/---

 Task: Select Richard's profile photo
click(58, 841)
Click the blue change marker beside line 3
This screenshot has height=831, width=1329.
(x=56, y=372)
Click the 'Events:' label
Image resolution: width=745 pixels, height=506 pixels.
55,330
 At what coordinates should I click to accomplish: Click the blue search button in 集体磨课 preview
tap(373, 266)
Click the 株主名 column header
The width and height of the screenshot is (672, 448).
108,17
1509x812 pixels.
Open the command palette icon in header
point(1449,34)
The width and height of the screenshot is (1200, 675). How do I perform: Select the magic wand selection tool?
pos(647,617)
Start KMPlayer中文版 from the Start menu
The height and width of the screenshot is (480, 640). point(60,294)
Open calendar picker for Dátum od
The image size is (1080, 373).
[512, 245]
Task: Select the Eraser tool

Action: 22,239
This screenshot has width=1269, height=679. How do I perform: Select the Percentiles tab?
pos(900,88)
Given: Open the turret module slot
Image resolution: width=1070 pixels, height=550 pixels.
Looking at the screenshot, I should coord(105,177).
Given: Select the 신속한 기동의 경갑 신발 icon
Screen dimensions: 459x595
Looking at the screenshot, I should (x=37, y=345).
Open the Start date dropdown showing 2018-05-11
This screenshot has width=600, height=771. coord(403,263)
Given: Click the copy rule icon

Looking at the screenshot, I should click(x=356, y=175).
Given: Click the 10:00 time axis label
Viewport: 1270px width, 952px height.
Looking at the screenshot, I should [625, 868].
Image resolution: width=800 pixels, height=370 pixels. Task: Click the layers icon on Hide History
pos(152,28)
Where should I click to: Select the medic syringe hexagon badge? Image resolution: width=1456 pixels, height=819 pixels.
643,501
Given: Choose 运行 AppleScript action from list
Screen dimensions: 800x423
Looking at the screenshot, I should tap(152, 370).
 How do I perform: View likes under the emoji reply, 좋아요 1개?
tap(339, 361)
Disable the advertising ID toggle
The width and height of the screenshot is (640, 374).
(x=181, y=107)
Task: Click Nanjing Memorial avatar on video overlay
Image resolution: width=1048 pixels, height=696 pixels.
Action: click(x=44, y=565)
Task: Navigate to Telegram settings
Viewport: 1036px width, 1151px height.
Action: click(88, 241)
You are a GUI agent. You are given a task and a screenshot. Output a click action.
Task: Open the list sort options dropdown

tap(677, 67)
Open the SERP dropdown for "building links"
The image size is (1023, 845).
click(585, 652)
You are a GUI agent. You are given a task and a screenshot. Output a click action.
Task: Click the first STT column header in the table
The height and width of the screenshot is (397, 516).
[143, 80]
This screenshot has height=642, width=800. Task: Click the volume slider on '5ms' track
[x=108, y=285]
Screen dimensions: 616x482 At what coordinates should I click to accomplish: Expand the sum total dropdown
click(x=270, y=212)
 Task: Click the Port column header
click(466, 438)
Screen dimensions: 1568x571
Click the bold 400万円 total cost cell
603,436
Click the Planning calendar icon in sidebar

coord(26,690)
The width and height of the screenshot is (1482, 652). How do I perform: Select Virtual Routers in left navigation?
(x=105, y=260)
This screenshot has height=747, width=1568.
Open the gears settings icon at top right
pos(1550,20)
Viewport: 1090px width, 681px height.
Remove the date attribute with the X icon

\---

### INSTRUCTIONS TO FOLLOW
Which of the lines above include the string "label"? Pick them out and copy them.

### ANSWER FOR THIS EXERCISE
Click the 'Events:' label
Given: Click the 10:00 time axis label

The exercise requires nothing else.